I have honey left over from last fall that I planned on feeding back to bees. I picked up a few new hives from wild swarms this year and I am feeding thm right now to build wax and population. I want to dilute this honey to feed to them but don't know what the ratio is. I am trying to simulate a continued nectar flow. Any advice?

Eric


----------



## Sundance (Sep 9, 2004)

Honey is usually between 16% and 18% water.
Or 84% to 82% solids. For fall you want it
to be close to 2:1 ratio, spring or brood
stimulation is 1:1.

[ August 05, 2006, 10:37 PM: Message edited by: Sundance ]


----------



## Dick Allen (Sep 4, 2004)

For fall feeding 2 parts sugar is generally mixed with 1 part water. For spring feeding 1 part sugar is generally mixed with 1 part water.

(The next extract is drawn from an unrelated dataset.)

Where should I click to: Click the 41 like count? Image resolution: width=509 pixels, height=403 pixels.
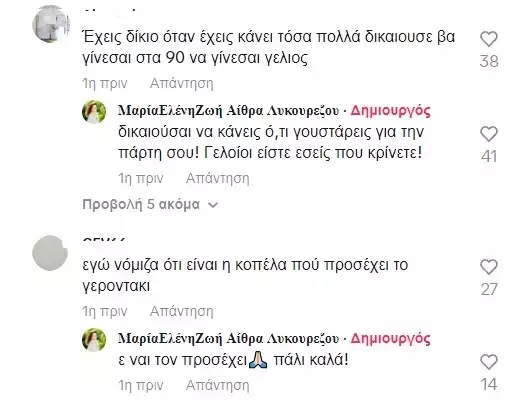click(489, 156)
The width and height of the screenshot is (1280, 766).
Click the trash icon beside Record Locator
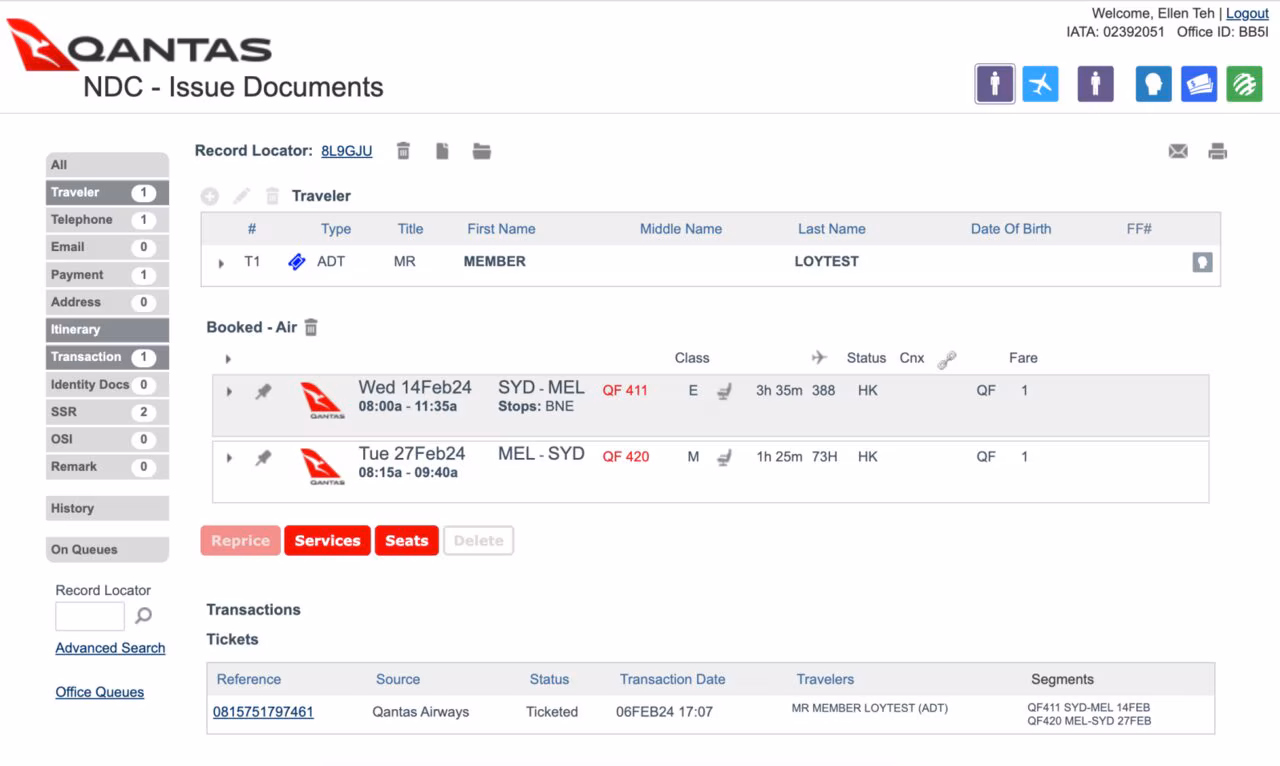pyautogui.click(x=403, y=151)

If it was me, I'd just give them the honey the way it is.

[ August 05, 2006, 10:07 PM: Message edited by: Dick Allen ]


----------



## Sundance (Sep 9, 2004)

Jezzzzzz Dick.... I just noticed I transposed
the ratios. Yikes


----------



## Dick Allen (Sep 4, 2004)

No matter, the bees will take care of it anyway.


----------



## FlipFlopFarmer (Apr 28, 2006)

Ok now just to make sure I got this...

Typically, you all are feeding 2 parts sugar to 1 part water.....Is this by weight or volume?

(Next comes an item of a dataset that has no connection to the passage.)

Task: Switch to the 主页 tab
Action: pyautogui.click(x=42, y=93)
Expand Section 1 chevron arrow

I have honey from comb I cut that didn't fit in the frames. I'd like to feed this back to the bees. When you're feeding their own honey back to them, there isn't a need to dilute it with water. Correct?

Carla

[ August 06, 2006, 12:24 PM: Message edited by: FlipFlopFarmer ]


----------



## Sundance (Sep 9, 2004)

Personally, most times I do 1:1 until late
fall.

You can just set the comb out, try to put 
some distance between the comb and hives.
Like a couple hundred feet if you can to
discourage robbing.


----------



## iddee (Jun 21, 2005)

By weight or by volume, it is the same. One gallon of water weighs the same as one gallon of sugar, for all practical purposes. I mix 10 lb sugar to one gallon water. It is just over 1:1, but works well. 

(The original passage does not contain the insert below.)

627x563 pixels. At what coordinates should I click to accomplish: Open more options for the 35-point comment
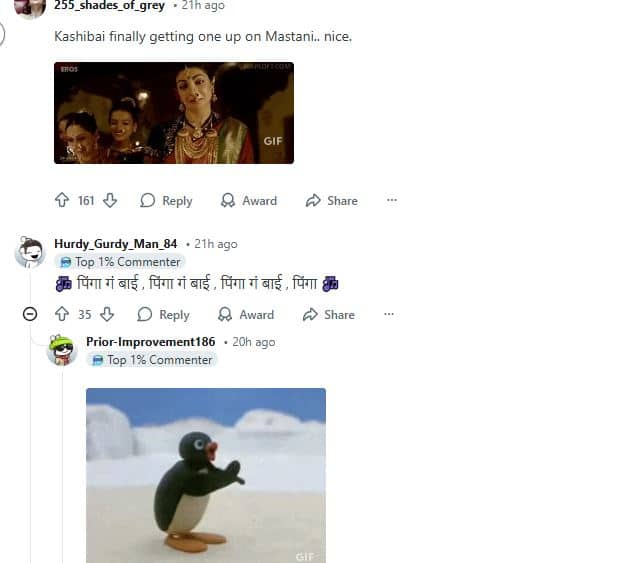tap(389, 314)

As Sundance says, just place the comb away from your hives a ways and be sure it doesn't puddle deep enough to drown them. Diluting it is unnecessary.


----------



## Michael Bush (Aug 2, 2002)

Honey will keep better if you feed it straight. If you want to dilute it as much as nectar that's a lot of dilution and it's liable to ferment.


----------



## Dick Allen (Sep 4, 2004)

Eric, here's something you can start experimenting with if you truly want to dillute your honey for feeding. It's a recipe for honey pancake syrup. Probably don't need the vanilla if you're going to give it the the bees. 

http://www.recipesource.com/side-dishes/condiments/honey-pancake-syrup1.html


----------



## HarryVanderpool (Apr 11, 2005)

Dick, remind me for a taste of Meadowfoam / Blackberry honey if you come down to Oregon in the fall.
Already comes with a mild vanilla flavor right out of the meadowfoam field.


----------